求人情報 お問い合わせ

音楽について

音楽著作権Q&A

1. 著作権法はどんな法律ですか!!

初めて目にすると大変難しく感じますが、著作権法は、社会に存在する「著作物」を守るための法律なので、実際の「もの」が特定できます。例えば音楽業界で「原盤権」と言っているものは、著作権法で定める著作隣接権である「レコード製作者の権利」とほぼ同義語です。実際に社会で流通している著作物の保護を目的としたものなので、難しく考えないで常識でとらえることが大切です。

2. 印税って難しいですよね!!

印税を理解するには、著作権法を知る必要がありますが、一般的には印税の種類を知る必要があります。音楽系の印税には大きく2つの流れがあり、一つはJASRACを通じた著作権印税、もう一つはレコード会社を通じた原盤印税に大別されます。それ以外の印税は、概ねその二つの中の一部です。 
たしかに計算方法は、PPD価格・小売価格等の計算基礎数の問題、ジャケット控除や出荷控除など意味不明の控除があり大変複雑になっています。これらは音楽業界における過去の積み重ねの計算ですね。業界全体として簡易な計算にすべきと思いますが、そうするとレコード会社等に不利になるため、簡易の方向は見いだせていません。

3. 著作権印税はどんなものですか

著作権印税は、音楽業界でなくても発生しますが、その部分は除き話を進めると、通常作詞作曲の印税が著作権印税といわれるものでJASRAC(他の管理団体を含む)又は音楽出版社から受けるものが一般的です。これはあくまでも著作権譲渡契約(著作権信託契約・管理委託契約を含む)から生じる収益です。

4. 原盤印税はどんなものですか

原盤権は、レコード製作者の権利とほぼ同義語とQ1で書いていますが、詳細に分析をすると異なることも多数あります。
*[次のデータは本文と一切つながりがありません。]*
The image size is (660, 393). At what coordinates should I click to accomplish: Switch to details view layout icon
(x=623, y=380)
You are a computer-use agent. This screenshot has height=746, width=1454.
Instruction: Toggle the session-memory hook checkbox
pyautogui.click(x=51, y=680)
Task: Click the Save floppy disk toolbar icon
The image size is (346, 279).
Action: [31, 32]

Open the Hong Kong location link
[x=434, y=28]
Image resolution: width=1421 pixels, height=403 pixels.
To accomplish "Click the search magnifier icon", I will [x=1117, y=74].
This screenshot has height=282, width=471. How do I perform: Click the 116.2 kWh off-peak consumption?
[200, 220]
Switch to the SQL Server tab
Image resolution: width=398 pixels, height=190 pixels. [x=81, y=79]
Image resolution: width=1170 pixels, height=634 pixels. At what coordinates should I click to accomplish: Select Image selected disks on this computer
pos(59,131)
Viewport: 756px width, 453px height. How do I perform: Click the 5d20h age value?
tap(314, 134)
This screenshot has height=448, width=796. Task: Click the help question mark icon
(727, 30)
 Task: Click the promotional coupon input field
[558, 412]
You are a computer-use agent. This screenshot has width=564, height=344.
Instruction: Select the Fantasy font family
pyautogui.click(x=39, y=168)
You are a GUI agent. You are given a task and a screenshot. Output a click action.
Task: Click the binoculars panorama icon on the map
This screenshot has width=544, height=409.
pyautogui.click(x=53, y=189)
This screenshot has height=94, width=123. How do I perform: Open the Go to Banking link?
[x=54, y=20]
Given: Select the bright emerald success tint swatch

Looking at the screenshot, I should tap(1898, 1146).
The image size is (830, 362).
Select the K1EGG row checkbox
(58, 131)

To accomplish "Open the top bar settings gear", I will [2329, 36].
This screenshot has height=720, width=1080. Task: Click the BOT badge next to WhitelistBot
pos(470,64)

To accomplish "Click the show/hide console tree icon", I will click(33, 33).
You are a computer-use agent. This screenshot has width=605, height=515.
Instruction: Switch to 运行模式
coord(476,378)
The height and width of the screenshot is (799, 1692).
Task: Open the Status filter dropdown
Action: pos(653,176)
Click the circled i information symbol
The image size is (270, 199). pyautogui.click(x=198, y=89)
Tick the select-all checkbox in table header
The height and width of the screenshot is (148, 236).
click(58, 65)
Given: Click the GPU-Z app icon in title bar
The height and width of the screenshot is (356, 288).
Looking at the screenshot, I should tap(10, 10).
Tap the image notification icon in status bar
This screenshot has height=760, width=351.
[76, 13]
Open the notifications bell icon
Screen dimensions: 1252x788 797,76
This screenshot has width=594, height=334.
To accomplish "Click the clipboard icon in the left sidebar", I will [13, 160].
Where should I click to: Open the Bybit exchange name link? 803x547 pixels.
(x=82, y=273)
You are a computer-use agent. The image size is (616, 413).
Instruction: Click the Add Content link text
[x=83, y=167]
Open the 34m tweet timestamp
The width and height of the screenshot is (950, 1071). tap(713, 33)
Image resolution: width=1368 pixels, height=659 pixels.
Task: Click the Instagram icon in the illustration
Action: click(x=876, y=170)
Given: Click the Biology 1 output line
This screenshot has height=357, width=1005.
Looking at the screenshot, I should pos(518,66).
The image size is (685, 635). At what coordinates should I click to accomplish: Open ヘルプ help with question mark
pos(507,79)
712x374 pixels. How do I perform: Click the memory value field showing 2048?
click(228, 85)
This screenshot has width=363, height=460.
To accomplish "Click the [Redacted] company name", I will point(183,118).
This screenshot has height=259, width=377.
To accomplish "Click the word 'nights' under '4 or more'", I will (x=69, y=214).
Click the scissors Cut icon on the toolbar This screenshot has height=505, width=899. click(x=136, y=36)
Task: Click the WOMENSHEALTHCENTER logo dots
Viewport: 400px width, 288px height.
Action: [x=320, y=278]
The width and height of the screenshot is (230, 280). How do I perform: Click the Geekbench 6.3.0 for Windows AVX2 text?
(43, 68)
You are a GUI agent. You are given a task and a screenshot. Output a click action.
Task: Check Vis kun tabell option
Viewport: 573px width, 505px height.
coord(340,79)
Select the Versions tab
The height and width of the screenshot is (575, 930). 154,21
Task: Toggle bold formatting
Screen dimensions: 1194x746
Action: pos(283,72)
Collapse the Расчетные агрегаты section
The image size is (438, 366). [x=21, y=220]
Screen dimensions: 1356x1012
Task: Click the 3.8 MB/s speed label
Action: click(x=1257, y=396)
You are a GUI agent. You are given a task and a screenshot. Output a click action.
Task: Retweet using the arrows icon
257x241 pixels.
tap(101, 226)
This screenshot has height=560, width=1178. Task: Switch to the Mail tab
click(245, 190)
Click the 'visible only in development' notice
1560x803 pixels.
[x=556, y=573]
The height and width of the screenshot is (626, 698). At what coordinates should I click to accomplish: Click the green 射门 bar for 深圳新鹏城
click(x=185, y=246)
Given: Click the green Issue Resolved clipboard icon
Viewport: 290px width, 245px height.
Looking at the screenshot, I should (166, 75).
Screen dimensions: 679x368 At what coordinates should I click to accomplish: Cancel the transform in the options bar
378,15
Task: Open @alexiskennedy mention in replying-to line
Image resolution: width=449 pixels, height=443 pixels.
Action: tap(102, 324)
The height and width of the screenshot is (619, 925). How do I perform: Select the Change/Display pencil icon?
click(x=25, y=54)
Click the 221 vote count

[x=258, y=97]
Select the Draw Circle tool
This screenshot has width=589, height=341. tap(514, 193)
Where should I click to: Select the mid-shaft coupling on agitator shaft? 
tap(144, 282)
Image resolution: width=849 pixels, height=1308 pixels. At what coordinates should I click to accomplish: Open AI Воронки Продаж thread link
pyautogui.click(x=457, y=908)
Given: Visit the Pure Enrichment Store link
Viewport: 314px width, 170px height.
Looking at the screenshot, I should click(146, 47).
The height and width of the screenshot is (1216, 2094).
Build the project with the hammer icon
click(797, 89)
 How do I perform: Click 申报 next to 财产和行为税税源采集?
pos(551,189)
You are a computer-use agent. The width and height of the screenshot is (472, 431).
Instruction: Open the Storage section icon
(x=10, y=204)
狭義の原盤権は、レコード製作者の権利と同義です。つまり、原盤印税は原盤権(レコード製作者の権利)から生じる印税です。ただし、レコード会社と原盤契約を締結すると、原盤の中に含まれるものとして、プロデュース印税、実演家印税、プロモーション印税などを包括した概念になっている場合が多いことでしょう。この場合の原盤権の中には、実演家の権利、プロデューサーの報酬、宣伝者の報酬などが含まれるため、レコード製作者の権利とは同義語になりません。

5. 編曲印税(アレンジ印税)はどのようなものですか

編曲印税は、印税の中でも実務上の取り扱いと、法律上の取り扱いが異なる典型の例です。法律上は、著作権の分類に入る権利ですが、実務上、著作権印税として分配されている編曲印税は僅かです。これは、いままで作詞作曲家の権利を守るために、権利者団体を含めアレンジャーに対して著作権の権利を認めなかったことに起因しています。そのため、実務上は、アレンジャーに対しては、プロデュース印税と称して、原盤権者が自分の取り分の中から印税を支払っているパターンが大多数です。

6. アレンジャーの権利以外に法律上と実務上の違いがあるものはありますか

出版権があります。法律上は、著作権法(79条~)に定める出版権があり、これは書籍の発行に関して独占的に出版できる権利ですが、音楽業界では、出版権と言った場合はまったく異なる意味となります。音楽出版社が所有する作詞作曲の著作権のことを、出版権と言います。これは、作家から音楽出版社が著作権の譲渡を受けてそれを管理しプロモーションを行い、CMタイアップを取ったり、ドラマと連動させたり販促活動をするのが音楽出版社です。

7. 契約書を見ているとレコードという用語が使われていますが古くないですか

実務的には死語となったレコード盤、1980年代にコンパクトデスクが商品化されてからは衰退の一途をたどったレコード盤です。ではなぜレコード会社とか契約書上レコードという用語がつかわれているか?それは、著作権法にレコードという用語が定義され、法律用語になっていることが大きいのです。著作権法では「蓄音機用音盤、録音テープその他の物に音を固定したもの」と定義されています。つまり法律用語では「音を固定したもの」がレコードですから、みなさんが考えているレコード盤とは違うことがわかります。法律ではレコード盤のことを蓄音機用音盤と言っています。法律が古いためこのような用語ですが、レコードはその原語と同じ「記録」の意味で使われていますから、古いわけではありません。